Catastrophe bonds, whose returns have consistently outperformed high-yield debt markets in recent years, are about to become accessible to a broader segment of investors.
Next month, the Brookmont Catastrophic Bond ETF, based on a portfolio of up to 75 of the 250 so-called “catastrophe bonds” in circulation, could begin trading on the New York Stock Exchange (NYSE)—a global first.
“It’s an asset with a lot of nuances, and our goal is to demystify it,” said Rick Pagnani, co-founder and CEO of King Ridge Capital Advisors Inc, which will manage the ETF, in an interview cited by Bloomberg. The fund will be overseen by Brookmont Capital Management LLC, based in Texas.
Pagnani, who until last year led Pimco’s insurance-linked securities division, stated that “it is difficult to create a diversified catastrophe bond portfolio for a typical individual investor.” By packaging catastrophe bonds into an ETF, “we aim to lower some of the barriers to entry,” he said.
The market, dominated by U.S. issuances, is currently valued at approximately $50 billion, according to Bloomberg.
According to Pagnani, the pipeline of projects remains “strong and growing,” which could help push the market to $80 billion by the end of the decade.
Brookmont and King Ridge are still finalizing the lineup of partners involved in launching the ETF. They aim to raise between $10 million and $25 million in initial capital.
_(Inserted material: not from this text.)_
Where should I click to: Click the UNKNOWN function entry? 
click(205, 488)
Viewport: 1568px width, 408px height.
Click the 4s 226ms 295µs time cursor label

The ETF is registered with the SEC.
The fund will cover risks ranging from Florida hurricanes and California earthquakes to Japanese typhoons and European storms, according to the prospectus filed with the U.S. market regulator.
As outlined in the prospectus, it is an actively managed ETF that, under normal circumstances, will invest at least 80% of its net assets in catastrophe bonds. It will not have restrictions on specific issuances, risks, or geographic exposure. However, the document notes that at times, the fund may have a relatively higher exposure to U.S.-related risks.
Additionally, it may occasionally have a greater concentration in Florida hurricane-related catastrophe bonds than in other regions or risks due to the higher availability of such investments relative to the global market.